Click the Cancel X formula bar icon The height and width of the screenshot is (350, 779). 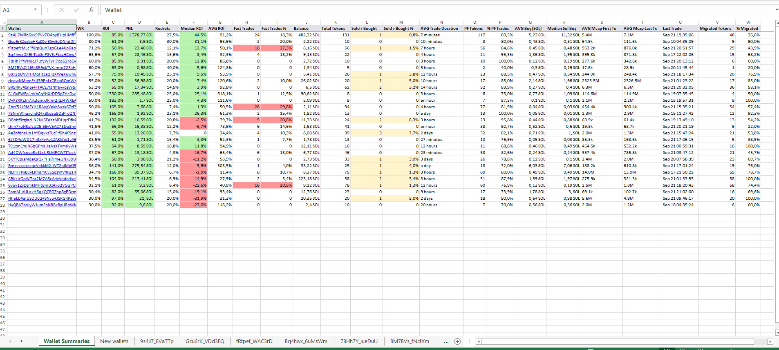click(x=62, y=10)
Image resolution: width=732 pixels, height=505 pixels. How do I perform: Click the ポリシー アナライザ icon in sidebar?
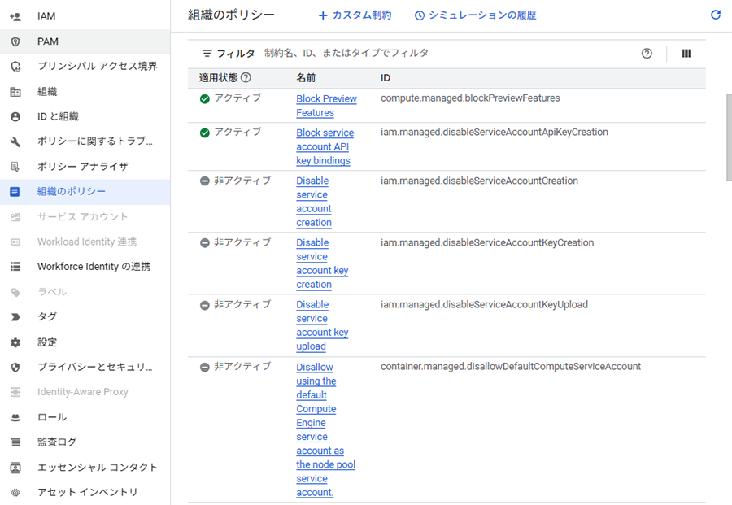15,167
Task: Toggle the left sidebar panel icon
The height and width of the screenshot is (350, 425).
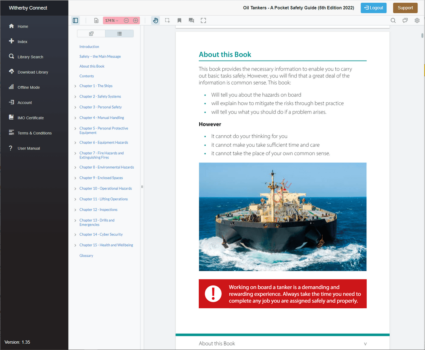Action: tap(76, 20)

###

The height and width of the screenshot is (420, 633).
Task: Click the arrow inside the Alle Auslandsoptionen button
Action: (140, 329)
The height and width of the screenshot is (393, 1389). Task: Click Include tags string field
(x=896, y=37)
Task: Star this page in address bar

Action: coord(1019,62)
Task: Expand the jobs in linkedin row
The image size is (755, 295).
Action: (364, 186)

###

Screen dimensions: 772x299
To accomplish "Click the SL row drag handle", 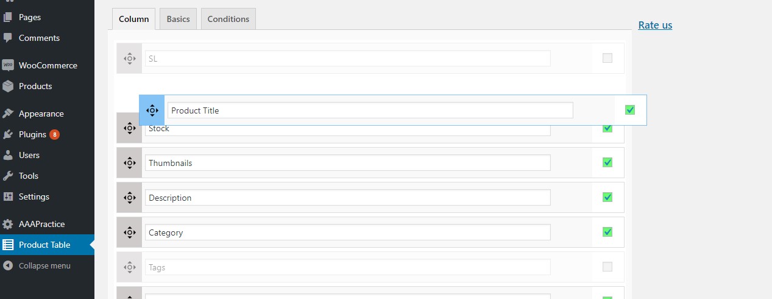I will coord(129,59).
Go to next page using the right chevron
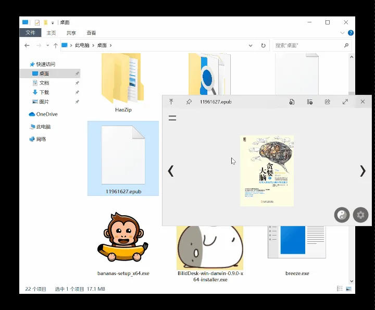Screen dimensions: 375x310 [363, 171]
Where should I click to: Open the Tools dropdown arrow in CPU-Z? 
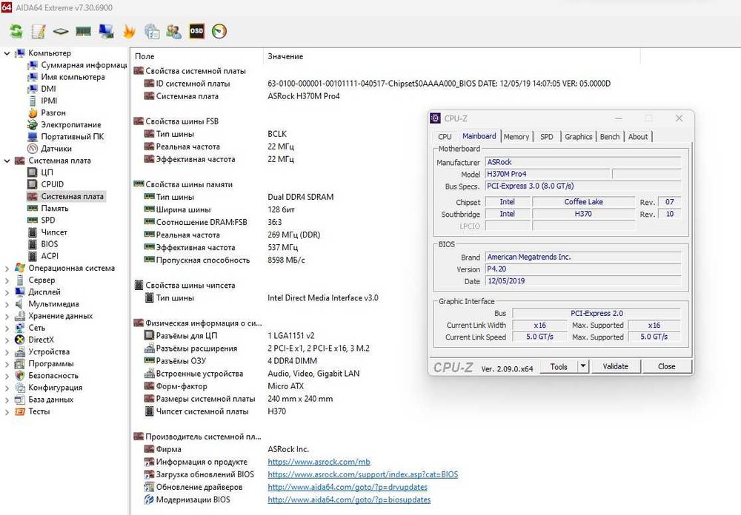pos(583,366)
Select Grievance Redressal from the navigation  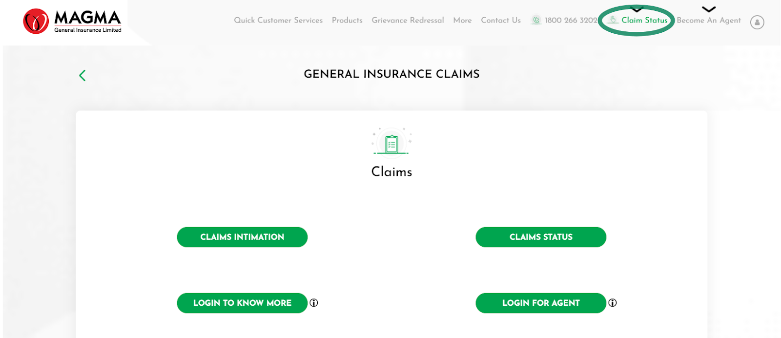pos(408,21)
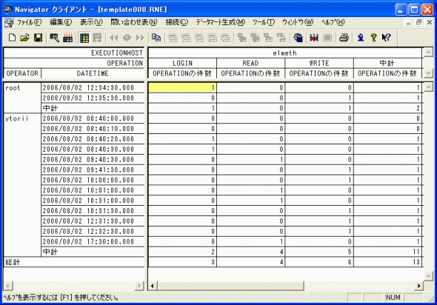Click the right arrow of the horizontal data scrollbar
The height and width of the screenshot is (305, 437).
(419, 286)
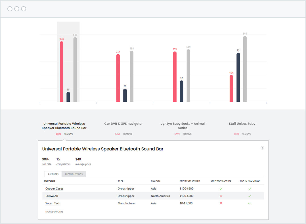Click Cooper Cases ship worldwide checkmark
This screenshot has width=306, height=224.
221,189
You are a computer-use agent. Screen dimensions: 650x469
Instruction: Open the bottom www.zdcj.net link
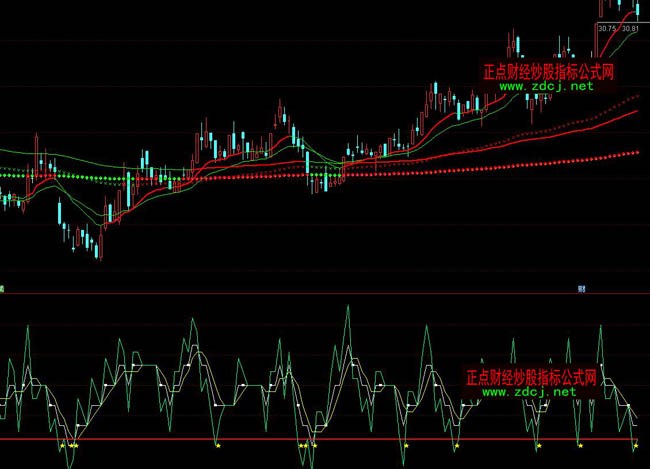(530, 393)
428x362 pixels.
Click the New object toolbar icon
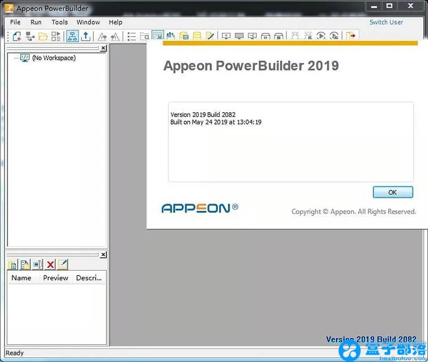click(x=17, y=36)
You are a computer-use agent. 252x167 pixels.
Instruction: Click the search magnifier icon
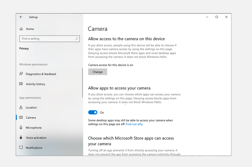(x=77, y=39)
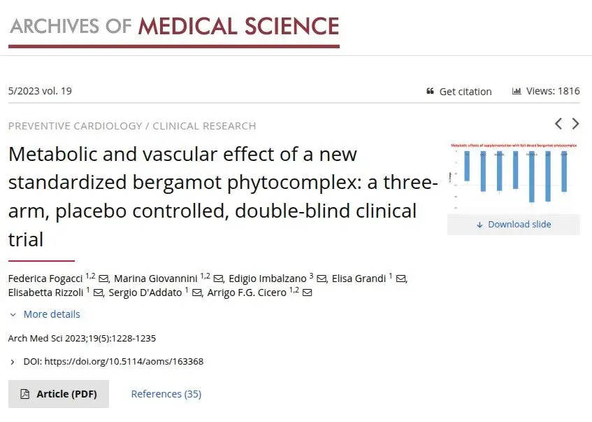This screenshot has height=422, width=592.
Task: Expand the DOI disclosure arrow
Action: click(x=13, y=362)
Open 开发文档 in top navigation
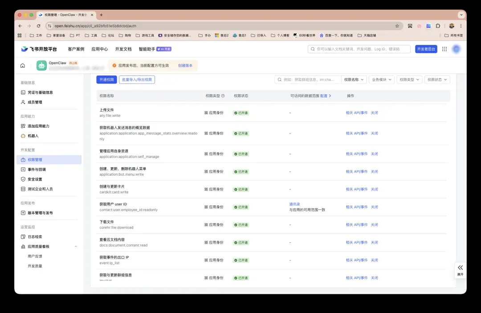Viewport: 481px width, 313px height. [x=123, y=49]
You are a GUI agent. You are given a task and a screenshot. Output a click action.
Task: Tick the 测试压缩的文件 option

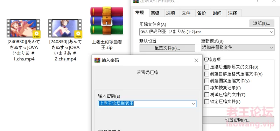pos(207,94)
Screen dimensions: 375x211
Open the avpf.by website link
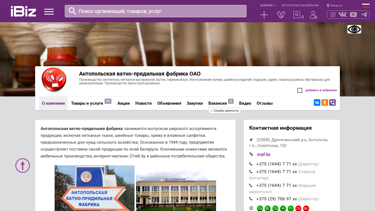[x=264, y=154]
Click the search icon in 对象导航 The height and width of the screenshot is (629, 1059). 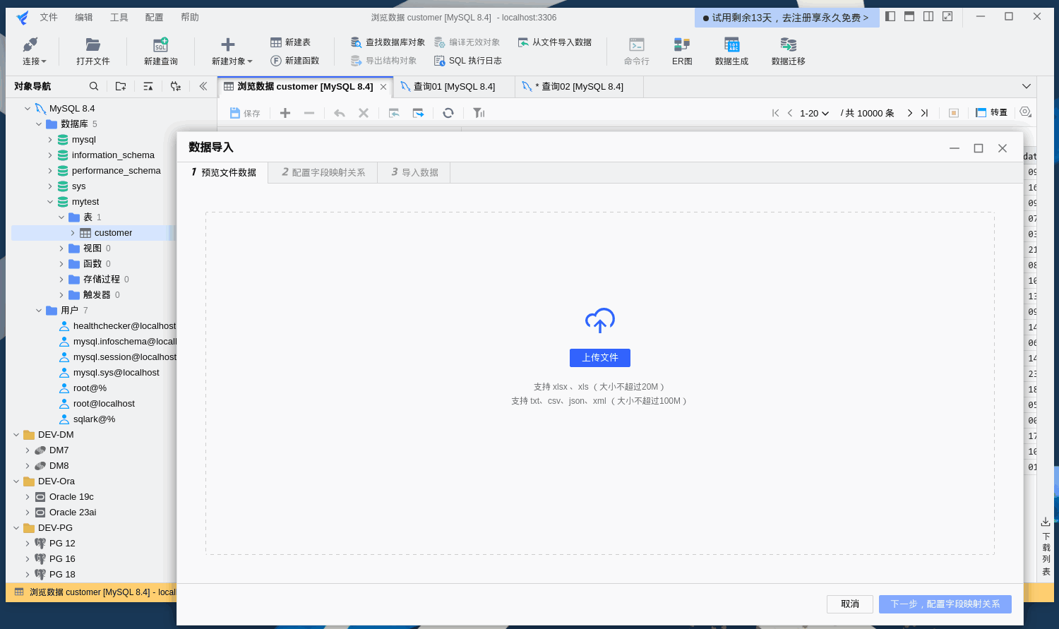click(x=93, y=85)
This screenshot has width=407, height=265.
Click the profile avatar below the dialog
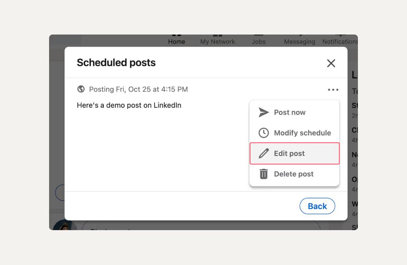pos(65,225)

###

» **What you should do**
Output each line of the listing in which the string "computer" is found.

» **Written solution**
You are a computer-use agent. Screen dimensions: 650x469
You are a computer-use agent. 252x167 pixels.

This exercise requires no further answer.